* **Records for the exercise**

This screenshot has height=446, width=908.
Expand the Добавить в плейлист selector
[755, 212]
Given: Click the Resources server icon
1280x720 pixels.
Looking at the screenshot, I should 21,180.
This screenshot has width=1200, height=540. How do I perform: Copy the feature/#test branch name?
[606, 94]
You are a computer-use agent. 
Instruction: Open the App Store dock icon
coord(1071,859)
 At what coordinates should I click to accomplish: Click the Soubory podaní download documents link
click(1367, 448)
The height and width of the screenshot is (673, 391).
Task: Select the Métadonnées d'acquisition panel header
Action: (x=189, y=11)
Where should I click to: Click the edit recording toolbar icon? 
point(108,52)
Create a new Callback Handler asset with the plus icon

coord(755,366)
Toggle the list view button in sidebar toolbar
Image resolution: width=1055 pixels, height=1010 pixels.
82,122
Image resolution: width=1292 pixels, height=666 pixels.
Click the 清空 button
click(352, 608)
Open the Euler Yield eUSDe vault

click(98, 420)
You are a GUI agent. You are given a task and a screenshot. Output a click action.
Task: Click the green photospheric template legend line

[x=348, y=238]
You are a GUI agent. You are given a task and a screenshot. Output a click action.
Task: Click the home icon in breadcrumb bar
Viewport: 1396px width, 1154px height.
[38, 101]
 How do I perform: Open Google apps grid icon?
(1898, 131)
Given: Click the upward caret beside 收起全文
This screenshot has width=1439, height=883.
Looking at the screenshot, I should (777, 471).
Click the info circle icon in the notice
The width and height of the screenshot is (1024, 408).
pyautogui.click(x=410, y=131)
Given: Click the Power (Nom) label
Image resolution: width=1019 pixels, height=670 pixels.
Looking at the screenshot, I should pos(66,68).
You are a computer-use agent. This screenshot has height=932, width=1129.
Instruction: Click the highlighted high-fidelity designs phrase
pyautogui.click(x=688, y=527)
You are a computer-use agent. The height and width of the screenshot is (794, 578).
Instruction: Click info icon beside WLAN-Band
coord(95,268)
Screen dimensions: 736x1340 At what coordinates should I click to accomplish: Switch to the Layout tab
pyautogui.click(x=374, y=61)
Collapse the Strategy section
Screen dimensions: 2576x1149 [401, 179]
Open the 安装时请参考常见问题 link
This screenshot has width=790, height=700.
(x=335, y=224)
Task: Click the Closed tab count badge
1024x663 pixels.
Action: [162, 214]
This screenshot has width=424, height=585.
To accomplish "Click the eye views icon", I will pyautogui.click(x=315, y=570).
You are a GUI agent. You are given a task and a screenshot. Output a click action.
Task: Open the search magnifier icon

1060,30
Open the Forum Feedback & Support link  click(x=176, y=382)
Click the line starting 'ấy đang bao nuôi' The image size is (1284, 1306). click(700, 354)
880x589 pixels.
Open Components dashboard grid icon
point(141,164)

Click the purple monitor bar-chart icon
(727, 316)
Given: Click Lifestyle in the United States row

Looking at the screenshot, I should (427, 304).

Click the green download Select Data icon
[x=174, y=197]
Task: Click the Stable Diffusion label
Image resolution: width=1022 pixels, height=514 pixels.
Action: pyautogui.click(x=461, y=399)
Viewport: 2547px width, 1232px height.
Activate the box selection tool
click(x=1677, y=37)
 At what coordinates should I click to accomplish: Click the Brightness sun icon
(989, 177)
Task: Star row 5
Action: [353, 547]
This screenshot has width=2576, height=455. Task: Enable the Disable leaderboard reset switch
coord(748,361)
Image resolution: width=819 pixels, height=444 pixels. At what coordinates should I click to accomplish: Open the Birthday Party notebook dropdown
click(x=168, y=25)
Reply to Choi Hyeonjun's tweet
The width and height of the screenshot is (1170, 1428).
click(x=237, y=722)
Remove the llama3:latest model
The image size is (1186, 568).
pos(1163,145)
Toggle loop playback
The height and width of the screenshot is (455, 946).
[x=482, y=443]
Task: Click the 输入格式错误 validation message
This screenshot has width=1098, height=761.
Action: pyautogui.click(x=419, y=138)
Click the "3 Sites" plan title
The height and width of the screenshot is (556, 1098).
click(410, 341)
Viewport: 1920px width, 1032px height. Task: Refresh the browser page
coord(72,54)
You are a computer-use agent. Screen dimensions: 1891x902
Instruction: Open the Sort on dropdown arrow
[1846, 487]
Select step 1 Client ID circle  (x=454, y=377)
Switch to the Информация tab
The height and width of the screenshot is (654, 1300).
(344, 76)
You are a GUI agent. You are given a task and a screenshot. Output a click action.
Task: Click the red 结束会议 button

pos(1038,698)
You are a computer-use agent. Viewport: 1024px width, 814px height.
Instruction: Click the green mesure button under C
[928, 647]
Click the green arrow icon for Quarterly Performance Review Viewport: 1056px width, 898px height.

* **Set problem**
Rewrite the rows above, changing "computer-use agent" to "desktop agent" everywhere it appears and leaving everything else untouched.

* **Correct response**
This screenshot has height=446, width=908.
Expand the Добавить в плейлист selector
[755, 212]
Given: Click the Resources server icon
1280x720 pixels.
Looking at the screenshot, I should 21,180.
This screenshot has width=1200, height=540. How do I perform: Copy the feature/#test branch name?
[606, 94]
You are a desktop agent. 
Instruction: Open the App Store dock icon
coord(1071,859)
 At what coordinates should I click to accomplish: Click the Soubory podaní download documents link
click(1367, 448)
The height and width of the screenshot is (673, 391).
Task: Select the Métadonnées d'acquisition panel header
Action: (x=189, y=11)
Where should I click to: Click the edit recording toolbar icon? 
point(108,52)
Create a new Callback Handler asset with the plus icon

coord(755,366)
Toggle the list view button in sidebar toolbar
Image resolution: width=1055 pixels, height=1010 pixels.
82,122
Image resolution: width=1292 pixels, height=666 pixels.
Click the 清空 button
click(352, 608)
Open the Euler Yield eUSDe vault

click(98, 420)
You are a GUI agent. You are given a task and a screenshot. Output a click action.
Task: Click the green photospheric template legend line

[x=348, y=238]
You are a GUI agent. You are given a task and a screenshot. Output a click action.
Task: Click the home icon in breadcrumb bar
Viewport: 1396px width, 1154px height.
[38, 101]
 How do I perform: Open Google apps grid icon?
(1898, 131)
Given: Click the upward caret beside 收起全文
This screenshot has width=1439, height=883.
Looking at the screenshot, I should (777, 471).
Click the info circle icon in the notice
The width and height of the screenshot is (1024, 408).
pyautogui.click(x=410, y=131)
Given: Click the Power (Nom) label
Image resolution: width=1019 pixels, height=670 pixels.
Looking at the screenshot, I should pos(66,68).
You are a desktop agent. This screenshot has height=932, width=1129.
Instruction: Click the highlighted high-fidelity designs phrase
pyautogui.click(x=688, y=527)
You are a desktop agent. The height and width of the screenshot is (794, 578).
Instruction: Click info icon beside WLAN-Band
coord(95,268)
Screen dimensions: 736x1340 At what coordinates should I click to accomplish: Switch to the Layout tab
pyautogui.click(x=374, y=61)
Collapse the Strategy section
Screen dimensions: 2576x1149 [401, 179]
Open the 安装时请参考常见问题 link
This screenshot has width=790, height=700.
(x=335, y=224)
Task: Click the Closed tab count badge
1024x663 pixels.
Action: [162, 214]
This screenshot has width=424, height=585.
To accomplish "Click the eye views icon", I will pyautogui.click(x=315, y=570).
You are a GUI agent. You are given a task and a screenshot. Output a click action.
Task: Open the search magnifier icon

1060,30
Open the Forum Feedback & Support link  click(x=176, y=382)
Click the line starting 'ấy đang bao nuôi' The image size is (1284, 1306). click(700, 354)
880x589 pixels.
Open Components dashboard grid icon
point(141,164)

Click the purple monitor bar-chart icon
(727, 316)
Given: Click Lifestyle in the United States row

Looking at the screenshot, I should (427, 304).

Click the green download Select Data icon
[x=174, y=197]
Task: Click the Stable Diffusion label
Image resolution: width=1022 pixels, height=514 pixels.
Action: pyautogui.click(x=461, y=399)
Viewport: 2547px width, 1232px height.
Activate the box selection tool
click(x=1677, y=37)
 At what coordinates should I click to accomplish: Click the Brightness sun icon
(989, 177)
Task: Star row 5
Action: [353, 547]
This screenshot has width=2576, height=455. Task: Enable the Disable leaderboard reset switch
coord(748,361)
Image resolution: width=819 pixels, height=444 pixels. At what coordinates should I click to accomplish: Open the Birthday Party notebook dropdown
click(x=168, y=25)
Reply to Choi Hyeonjun's tweet
The width and height of the screenshot is (1170, 1428).
click(x=237, y=722)
Remove the llama3:latest model
The image size is (1186, 568).
pos(1163,145)
Toggle loop playback
The height and width of the screenshot is (455, 946).
[x=482, y=443]
Task: Click the 输入格式错误 validation message
This screenshot has width=1098, height=761.
Action: pyautogui.click(x=419, y=138)
Click the "3 Sites" plan title
The height and width of the screenshot is (556, 1098).
click(410, 341)
Viewport: 1920px width, 1032px height. Task: Refresh the browser page
coord(72,54)
You are a desktop agent. Screen dimensions: 1891x902
Instruction: Open the Sort on dropdown arrow
[1846, 487]
Select step 1 Client ID circle  (x=454, y=377)
Switch to the Информация tab
The height and width of the screenshot is (654, 1300).
(344, 76)
You are a GUI agent. You are given a task and a screenshot. Output a click action.
Task: Click the red 结束会议 button

pos(1038,698)
You are a desktop agent. Viewport: 1024px width, 814px height.
Instruction: Click the green mesure button under C
[928, 647]
Click the green arrow icon for Quarterly Performance Review Viewport: 1056px width, 898px height.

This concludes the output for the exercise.